-- Work required --
Where the records below reach the line containing "Task: Select the highlighted", start transcribing, and end with the line containing "Given: Open Melding in the sidebar menu", exactly and with nothing else added.

-- Exercise material --
- - - - - - -
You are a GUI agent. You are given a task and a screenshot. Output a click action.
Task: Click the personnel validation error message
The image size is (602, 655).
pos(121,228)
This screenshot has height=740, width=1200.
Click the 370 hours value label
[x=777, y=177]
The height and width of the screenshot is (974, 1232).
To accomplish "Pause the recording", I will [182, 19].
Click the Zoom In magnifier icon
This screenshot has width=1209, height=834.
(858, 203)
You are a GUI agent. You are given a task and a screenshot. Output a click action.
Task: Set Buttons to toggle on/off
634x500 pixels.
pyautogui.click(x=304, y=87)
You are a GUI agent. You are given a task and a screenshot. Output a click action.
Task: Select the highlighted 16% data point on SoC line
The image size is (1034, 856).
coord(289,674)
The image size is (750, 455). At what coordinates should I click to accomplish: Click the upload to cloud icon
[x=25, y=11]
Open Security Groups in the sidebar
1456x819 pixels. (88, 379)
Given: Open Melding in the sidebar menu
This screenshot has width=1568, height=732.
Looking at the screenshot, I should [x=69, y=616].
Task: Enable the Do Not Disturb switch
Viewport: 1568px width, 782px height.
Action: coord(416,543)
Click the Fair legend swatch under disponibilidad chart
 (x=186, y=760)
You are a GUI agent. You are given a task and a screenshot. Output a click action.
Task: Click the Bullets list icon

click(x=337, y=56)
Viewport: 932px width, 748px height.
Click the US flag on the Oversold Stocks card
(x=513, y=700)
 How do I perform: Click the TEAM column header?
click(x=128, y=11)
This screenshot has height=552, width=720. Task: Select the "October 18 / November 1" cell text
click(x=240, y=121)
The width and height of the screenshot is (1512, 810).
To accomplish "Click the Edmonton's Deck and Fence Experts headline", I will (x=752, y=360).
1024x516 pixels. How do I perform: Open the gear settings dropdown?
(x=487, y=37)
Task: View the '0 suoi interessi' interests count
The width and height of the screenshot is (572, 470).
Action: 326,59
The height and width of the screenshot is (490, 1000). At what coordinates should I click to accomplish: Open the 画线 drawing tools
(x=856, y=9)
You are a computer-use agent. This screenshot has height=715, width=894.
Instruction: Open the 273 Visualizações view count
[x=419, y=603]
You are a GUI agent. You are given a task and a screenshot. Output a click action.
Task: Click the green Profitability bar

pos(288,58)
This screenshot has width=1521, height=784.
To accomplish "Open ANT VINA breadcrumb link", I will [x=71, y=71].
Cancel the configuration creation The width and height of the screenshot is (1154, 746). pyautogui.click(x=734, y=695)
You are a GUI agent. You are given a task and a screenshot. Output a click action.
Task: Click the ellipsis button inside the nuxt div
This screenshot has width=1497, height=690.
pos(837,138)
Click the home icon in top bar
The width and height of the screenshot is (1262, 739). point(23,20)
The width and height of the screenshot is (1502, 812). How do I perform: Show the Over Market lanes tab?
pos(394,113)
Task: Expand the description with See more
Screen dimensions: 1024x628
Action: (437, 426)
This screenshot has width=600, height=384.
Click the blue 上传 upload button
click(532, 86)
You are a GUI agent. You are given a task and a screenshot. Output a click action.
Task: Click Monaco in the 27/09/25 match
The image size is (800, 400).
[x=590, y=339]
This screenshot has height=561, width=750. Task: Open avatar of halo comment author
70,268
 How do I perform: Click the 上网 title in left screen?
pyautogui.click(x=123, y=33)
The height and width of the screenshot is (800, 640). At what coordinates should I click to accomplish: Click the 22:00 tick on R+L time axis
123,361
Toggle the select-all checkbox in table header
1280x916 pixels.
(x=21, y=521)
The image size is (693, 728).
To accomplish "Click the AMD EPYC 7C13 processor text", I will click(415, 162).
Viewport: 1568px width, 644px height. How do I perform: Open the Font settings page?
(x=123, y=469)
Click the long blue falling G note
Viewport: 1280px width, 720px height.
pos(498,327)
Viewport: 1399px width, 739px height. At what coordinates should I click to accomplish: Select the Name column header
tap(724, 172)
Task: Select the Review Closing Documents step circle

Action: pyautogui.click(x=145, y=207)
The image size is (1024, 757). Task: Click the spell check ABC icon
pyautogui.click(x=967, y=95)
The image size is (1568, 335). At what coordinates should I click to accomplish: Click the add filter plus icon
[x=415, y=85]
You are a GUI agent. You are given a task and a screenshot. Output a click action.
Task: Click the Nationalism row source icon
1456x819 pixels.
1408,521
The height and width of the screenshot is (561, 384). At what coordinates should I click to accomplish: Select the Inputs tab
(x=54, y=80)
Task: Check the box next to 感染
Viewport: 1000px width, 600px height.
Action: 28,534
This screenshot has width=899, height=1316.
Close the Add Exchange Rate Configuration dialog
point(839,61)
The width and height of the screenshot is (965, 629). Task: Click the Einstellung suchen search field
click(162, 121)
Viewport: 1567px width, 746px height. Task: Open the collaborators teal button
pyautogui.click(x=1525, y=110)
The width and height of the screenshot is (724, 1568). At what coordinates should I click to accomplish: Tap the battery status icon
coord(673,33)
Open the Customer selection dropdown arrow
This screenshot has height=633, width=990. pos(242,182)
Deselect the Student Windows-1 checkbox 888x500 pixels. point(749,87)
- - - - - - -
-- Task response --
Task: Select the highlighted 16% data point on SoC line
The image size is (1034, 856).
coord(289,674)
The image size is (750, 455). At what coordinates should I click to accomplish: Click the upload to cloud icon
[x=25, y=11]
Open Security Groups in the sidebar
1456x819 pixels. (88, 379)
Given: Open Melding in the sidebar menu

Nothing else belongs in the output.